## [YOUR INSTRUCTIONS]
Pick up the blog post about making room for another child and continue it from its last sentence.

## [PASSAGE PROVIDED]

= = = = = = =

Here’s the thing about kids: It’s absolutely impossible to imagine adding one (or another one) to the life you’ve carefully built.
Maybe it’s not that way for everybody. Maybe I’m the only one who thinks it’s a bit like finishing a 1,000-piece puzzle, stepping back to admire it for a bit, and then having somebody hand you another couple hundred pieces and expecting you to wedge them in somewhere, only there aren’t any empty spaces.
Nine-plus months ago, that’s what I thought about my life; there weren’t any empty spaces. And I’m not talking about having to get bunk beds (got ’em) or a new van (got it); I’m talking about finding room in my heart to love another kid like I’ve spent the last five years loving the three I’ve got.
It seems like a silly concern, now. But I always forget that when it comes to love, God doesn’t let your cup overflow. He simply gives you a bigger cup.
I apologize for the delay in writing this blog. Along with the holidays, I’ve been busy watching my wife change diapers and ordering my older three to do the same. (I’m kidding, mostly.)

= = = = = = =

## [SUPPLIED ENTRIES]
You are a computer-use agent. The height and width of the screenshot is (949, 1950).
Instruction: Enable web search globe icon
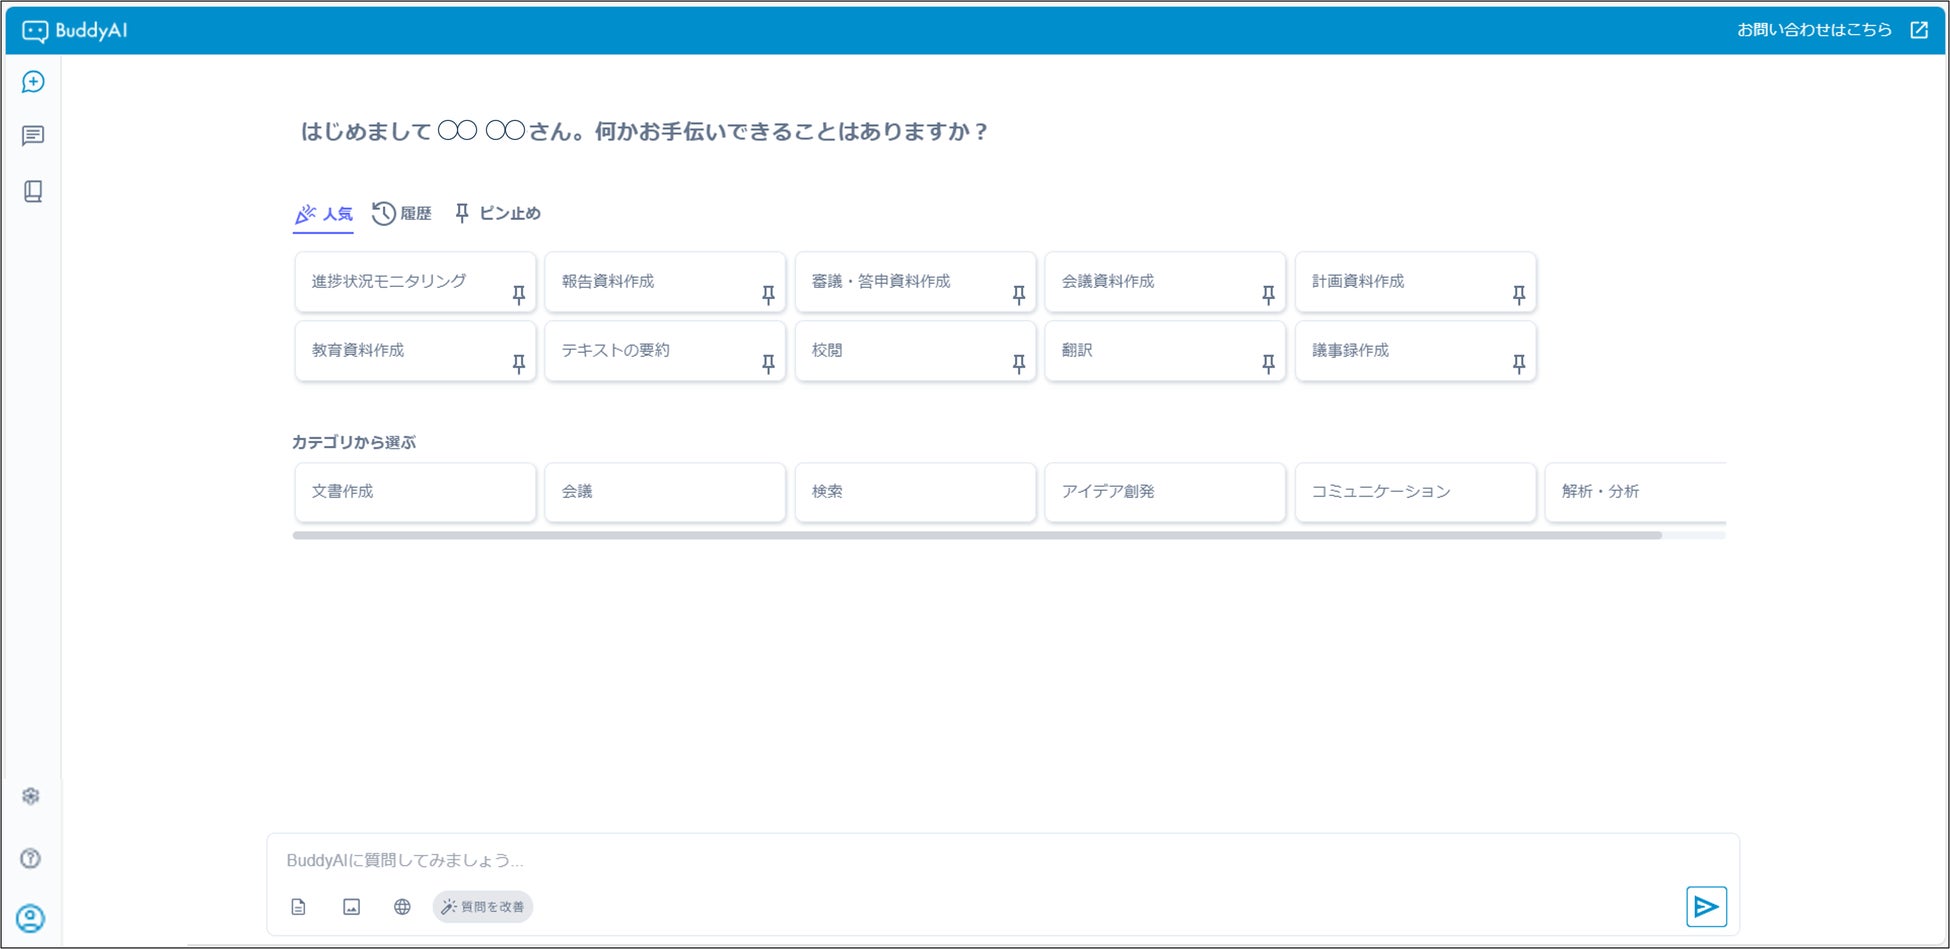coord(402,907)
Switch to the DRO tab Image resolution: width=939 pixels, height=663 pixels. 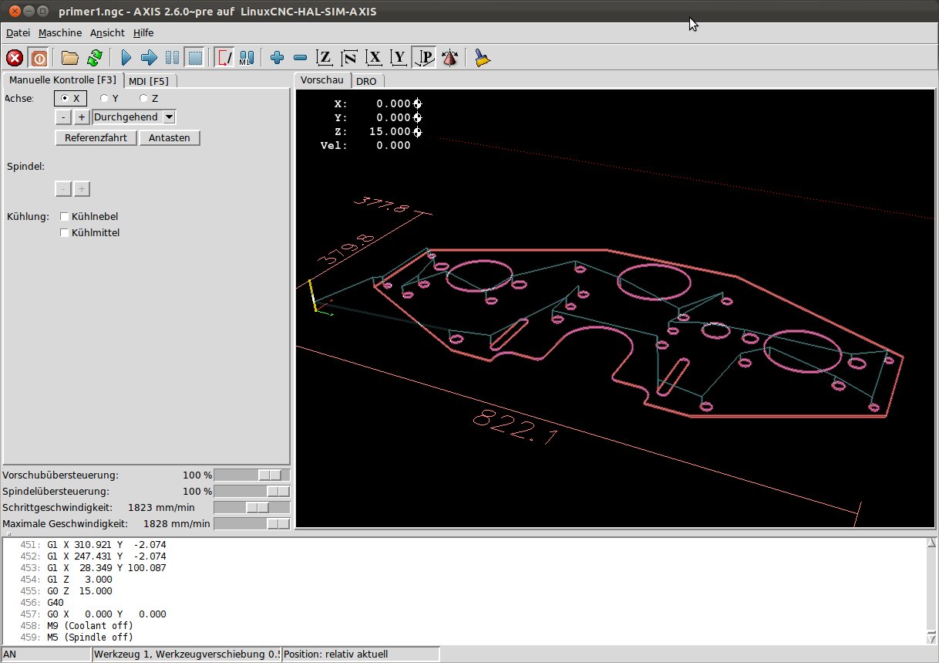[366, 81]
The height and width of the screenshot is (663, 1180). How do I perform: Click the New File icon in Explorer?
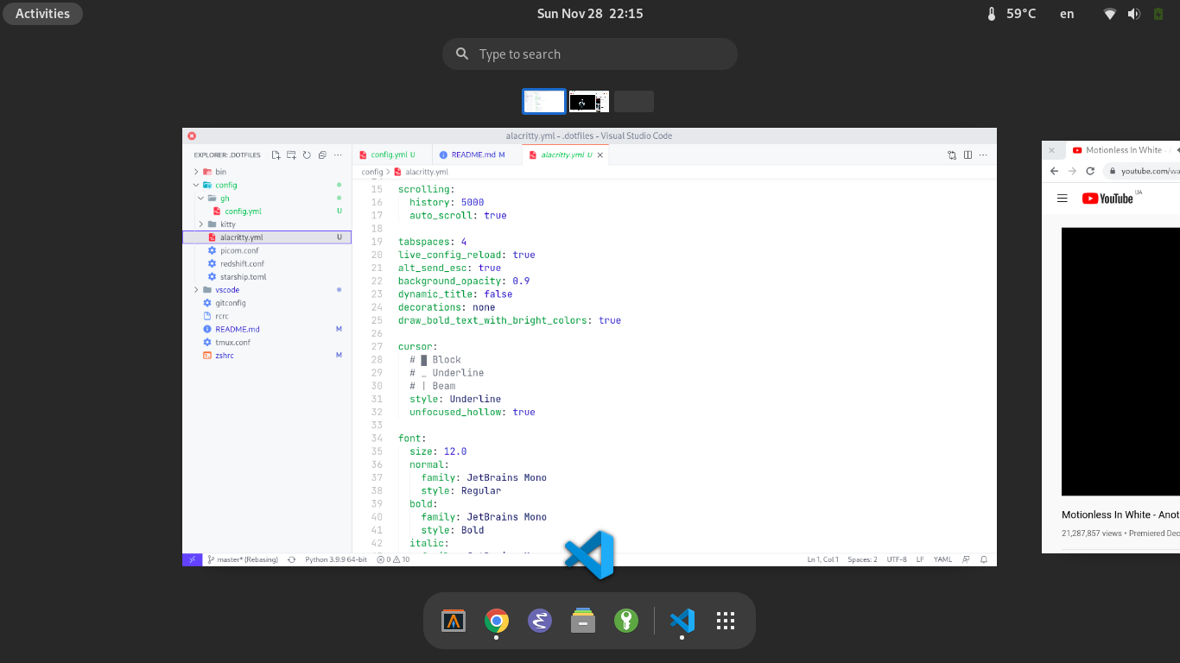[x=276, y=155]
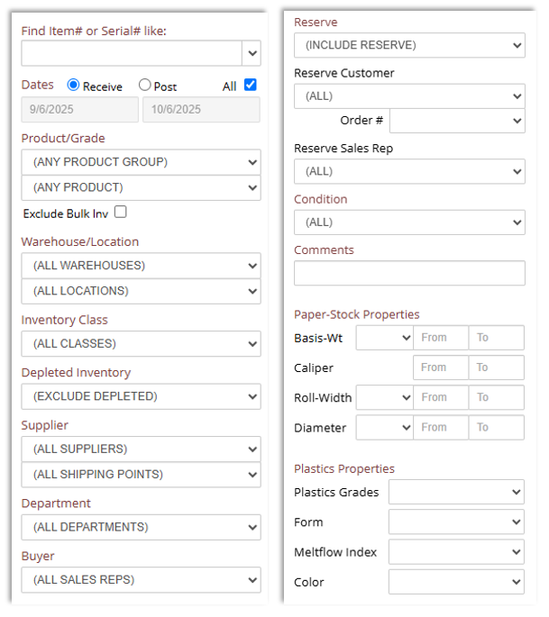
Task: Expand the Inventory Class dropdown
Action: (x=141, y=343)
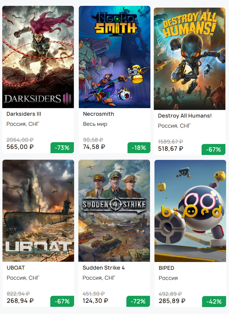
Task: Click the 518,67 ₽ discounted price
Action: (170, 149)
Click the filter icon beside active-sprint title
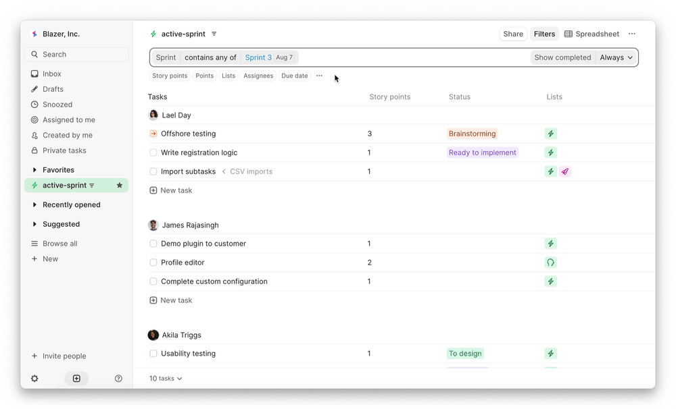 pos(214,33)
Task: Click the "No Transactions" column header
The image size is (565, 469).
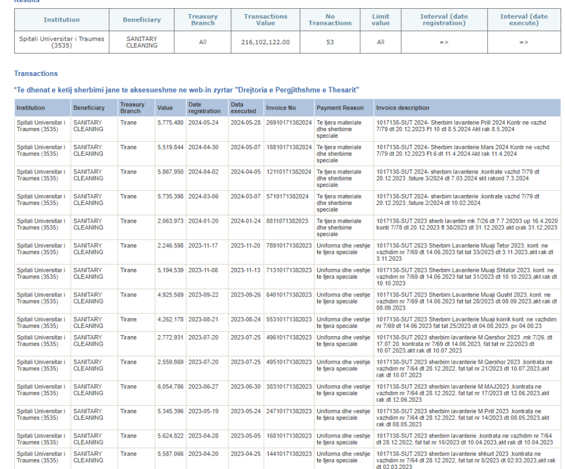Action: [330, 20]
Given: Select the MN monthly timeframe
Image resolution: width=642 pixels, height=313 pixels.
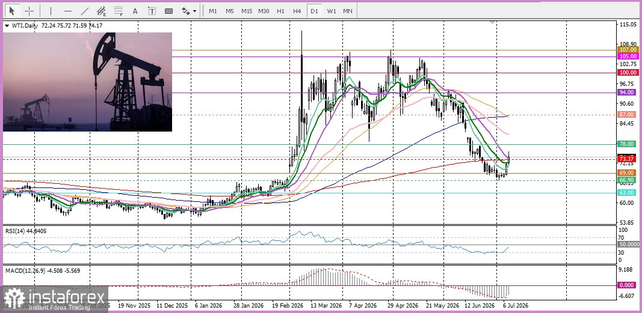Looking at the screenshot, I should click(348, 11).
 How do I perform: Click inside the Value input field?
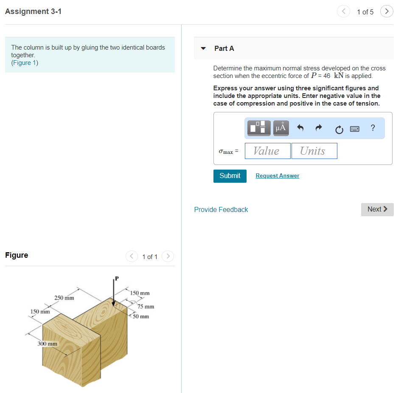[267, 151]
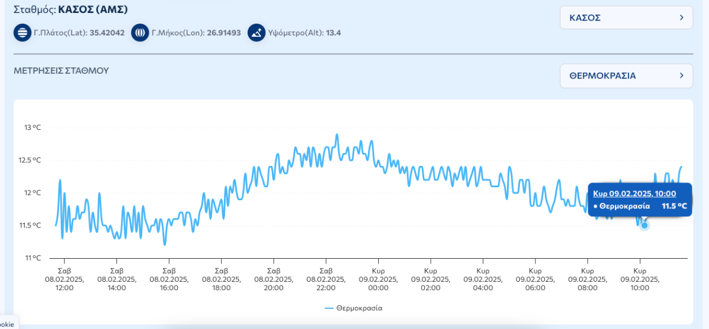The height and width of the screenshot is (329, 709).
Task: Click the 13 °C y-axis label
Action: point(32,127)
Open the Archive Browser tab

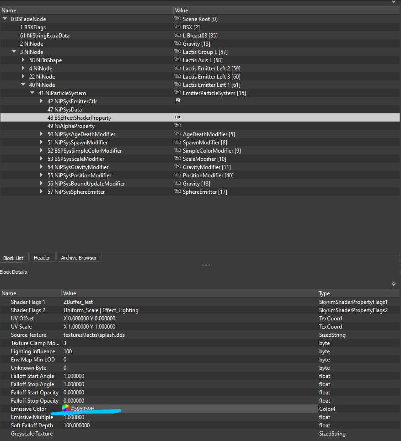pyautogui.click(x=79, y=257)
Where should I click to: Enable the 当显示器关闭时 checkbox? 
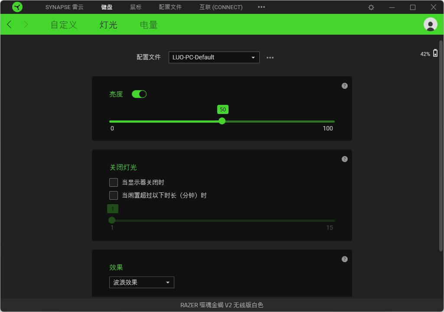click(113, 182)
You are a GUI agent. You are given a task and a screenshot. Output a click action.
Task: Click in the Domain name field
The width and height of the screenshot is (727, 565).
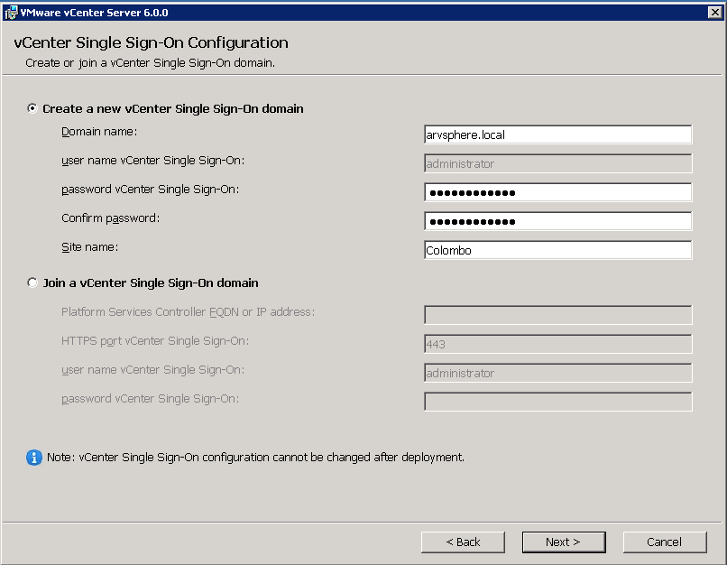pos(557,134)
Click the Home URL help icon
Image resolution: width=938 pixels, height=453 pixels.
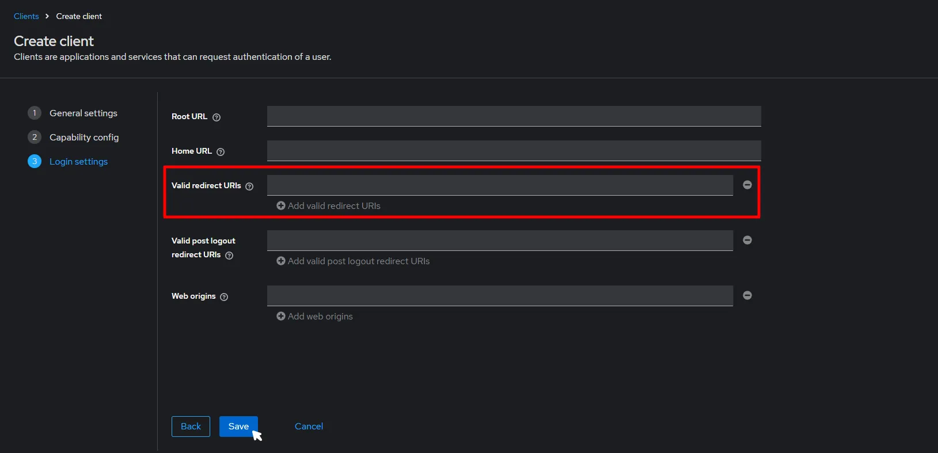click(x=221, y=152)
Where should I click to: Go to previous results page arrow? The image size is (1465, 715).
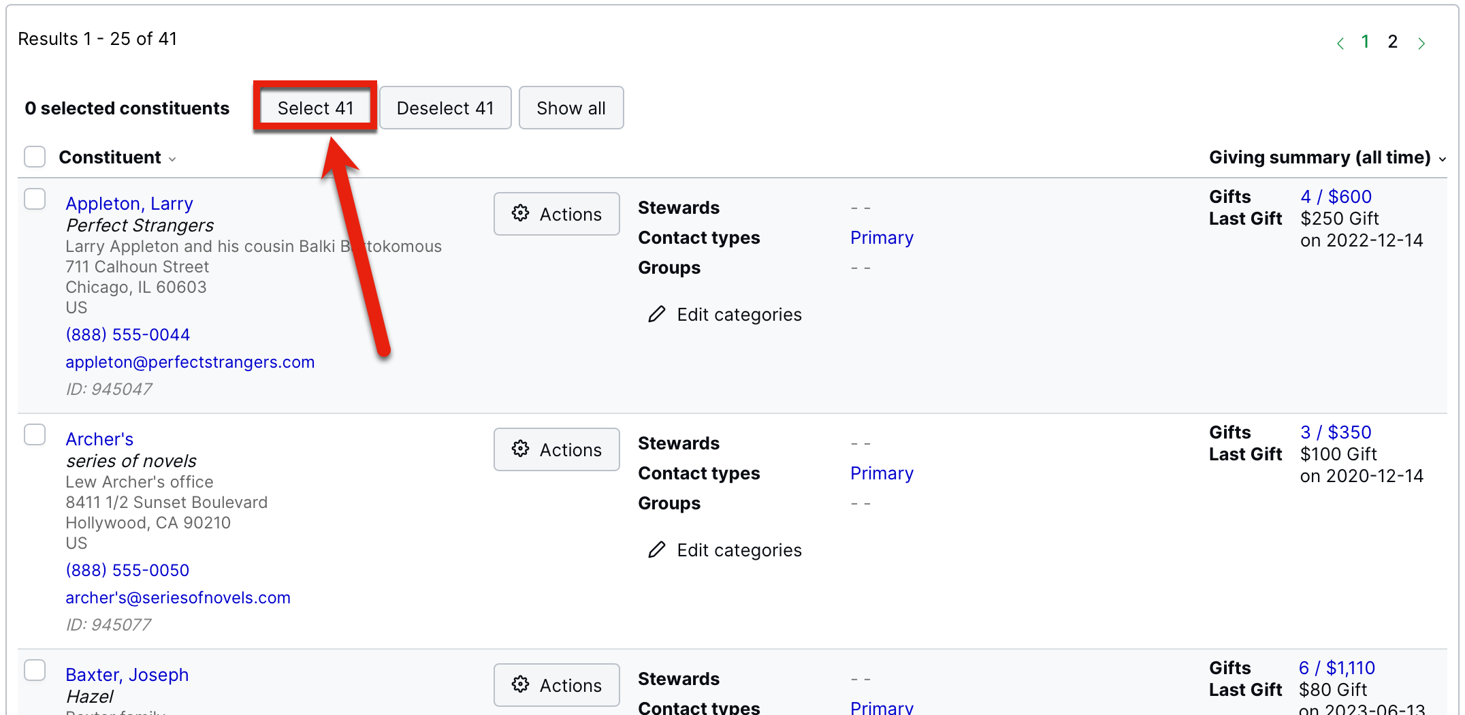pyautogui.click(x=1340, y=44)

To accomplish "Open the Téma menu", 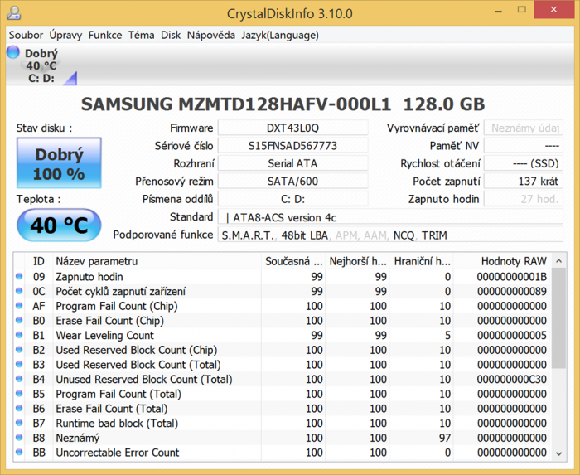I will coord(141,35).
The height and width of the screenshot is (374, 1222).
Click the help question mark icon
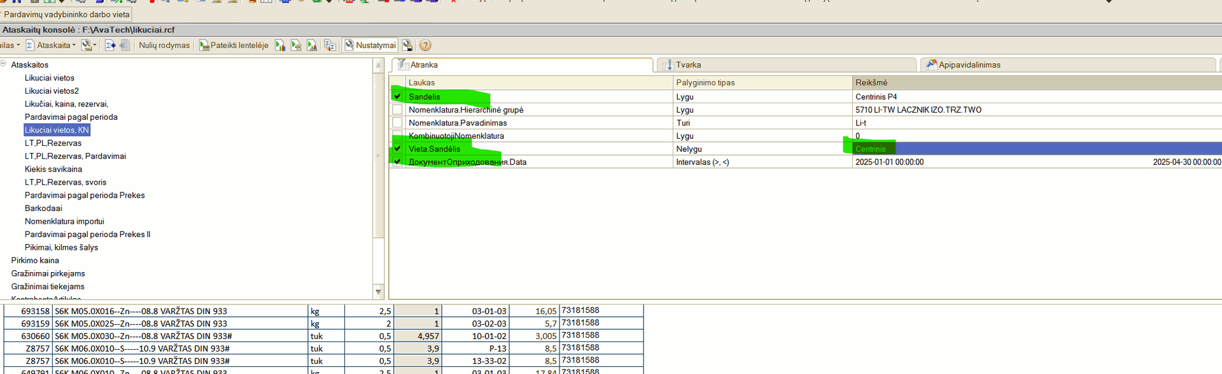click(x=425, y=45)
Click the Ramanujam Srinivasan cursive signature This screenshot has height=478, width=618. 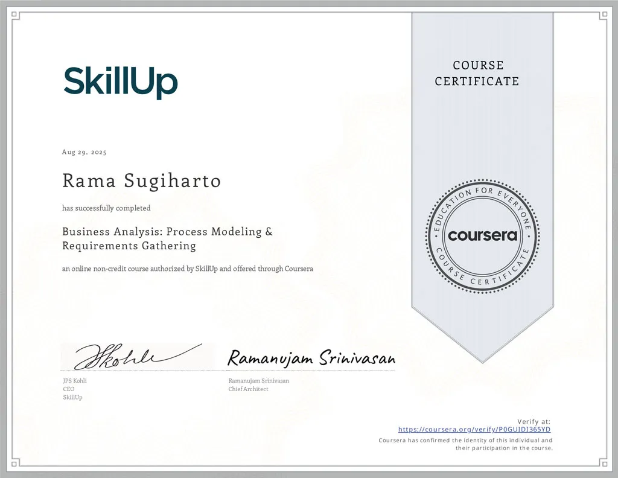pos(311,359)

= = = = = = =

## [OUTPUT FOR THIS TASK]
The night before Thanksgiving, while watching “Jurassic Park” with our three kids, my beautiful, devout wife was quietly going into labor. The other four of us were oblivious to her tightly gripping the arms of the recliner as we watched a T-Rex snatch a guy clean off of the toilet. She was having secret contractions for a couple of reasons: 1.) She doesn’t like to draw attention to herself — it’s her nature — and she has a ridiculously high tolerance for pain; and 2.) She knew that if I caught her having regular, strong contractions, my nature is to COMPLETELY FREAK OUT. As soon as she was able to stand, I would have loaded her and the emergency bag into the car and been off to the hospital.
It was only when she unassumingly excused herself from the movie so that she could go lie down upstairs that I caught on. (Red flag raised: She never goes upstairs to lie down at 7 p.m. unless she’s supremely ill or about to have a baby.) She immediately declined my invitation (fine, invitations) to go to the hospital and labored long and hard at home.
My job was to time the contractions. I wasn’t great at this job, because apparently just counting minutes and not seconds is the wrong thing to do. Guessing and estimating also don’t cut it. Luckily, my youngest son, Jacob (the 5-year-old, the cute one) was there to hold his mom’s hand during her “retractions.”
But, in my defense, my head was elsewhere. See, despite having nine months to prepare for this blessed occasion, we had yet to choose a name in case the doctor handed us a boy. (We had pretty much pinned down a girl’s name the day before after much negotiating.)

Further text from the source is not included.